Lie algebra of motion group of $\mathbb{R}^{2}$

Let the motion group of $\mathbb{R}^{2}$, that is the group pf affine linear transformations of the form

$$(x,y) \mapsto (x\cos\theta - y\sin\theta + a\,,\, x\sin\theta + y\cos\theta + b)$$

The motion group $G$ can be identified with the subgroup $G$ of $GL(3, \mathbb{R})$, whose elements are matrices

$$\begin{pmatrix} \cos\theta & -\sin\theta & a \\ \sin\theta & \cos\theta & b \\ 0 & 0 & 1 \end{pmatrix}$$

Why is $G$ a closed subgroup of $GL(3, \mathbb{R})$ and why is the Lie algebra of $G$

$\frak{g}$ = $\left\lbrace \begin{pmatrix} 0 & -a & b \\ a & 0 & c \\ 0 & 0 & 0 \end{pmatrix} : a,b,c\in\mathbb{R} \right\rbrace$ ?

3 Answers

To answer your first question, if $\vec{t}=(t_1,t_2)$ and $$T(\theta, \vec{t}):=\begin{pmatrix} \cos\theta & -\sin\theta & t_1 \\ \sin\theta & \cos\theta & t_2 \\ 0 & 0 & 1 \end{pmatrix}, \quad R_\theta:= \begin{pmatrix} \cos\theta & -\sin\theta \\ \sin\theta & \cos\theta \end{pmatrix}$$ Show that $T(\phi, \vec{s})T(\theta, \vec{t})=T(\theta+\phi, R_\phi\vec{t}+\vec{s})$. This takes care of $G$ being a closed subgroup of $GL(3,\mathbb{R})$.

○ ○ ○

* TASKS TO COMPLETE
**a.** In the motion group thread, list the real parameters that the set defining the Lie algebra 𝔤 lets vary over ℝ.
**b.** Answer these questions about the motion group thread:
(i) Of which matrix group is G identified as a subgroup?
(ii) What product identity does the reply ask the reader to show?
(iii) How many answers does the thread report?
You won't need the items to do this.

○ ○ ○

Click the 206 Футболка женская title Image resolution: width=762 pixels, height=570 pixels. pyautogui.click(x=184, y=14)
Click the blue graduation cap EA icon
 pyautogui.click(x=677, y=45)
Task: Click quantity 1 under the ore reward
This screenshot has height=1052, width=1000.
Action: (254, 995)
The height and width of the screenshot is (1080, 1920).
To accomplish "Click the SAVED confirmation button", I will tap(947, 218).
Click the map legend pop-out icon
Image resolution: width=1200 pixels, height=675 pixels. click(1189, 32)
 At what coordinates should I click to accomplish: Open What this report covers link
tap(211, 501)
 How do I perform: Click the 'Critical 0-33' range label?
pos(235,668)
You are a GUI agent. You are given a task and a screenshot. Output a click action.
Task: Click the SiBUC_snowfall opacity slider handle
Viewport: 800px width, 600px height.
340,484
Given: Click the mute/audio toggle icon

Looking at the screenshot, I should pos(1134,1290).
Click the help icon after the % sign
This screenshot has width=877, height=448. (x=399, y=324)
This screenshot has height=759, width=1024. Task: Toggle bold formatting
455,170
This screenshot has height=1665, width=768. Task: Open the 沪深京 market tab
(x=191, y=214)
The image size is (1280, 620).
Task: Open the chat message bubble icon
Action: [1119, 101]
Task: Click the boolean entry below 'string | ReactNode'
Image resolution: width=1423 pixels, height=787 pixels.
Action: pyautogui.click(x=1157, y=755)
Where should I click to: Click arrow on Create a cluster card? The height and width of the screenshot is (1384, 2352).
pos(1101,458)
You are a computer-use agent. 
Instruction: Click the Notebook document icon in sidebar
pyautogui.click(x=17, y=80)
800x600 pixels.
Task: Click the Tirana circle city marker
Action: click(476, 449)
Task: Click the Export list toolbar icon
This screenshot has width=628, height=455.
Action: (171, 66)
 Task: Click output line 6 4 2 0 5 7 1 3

○ ○ ○

* FULL SOLUTIONS
**a.** a, b, c

**b.**
(i) GL(3, ℝ)
(ii) T(φ, s)T(θ, t) = T(θ + φ, R_φ t + s)
(iii) 3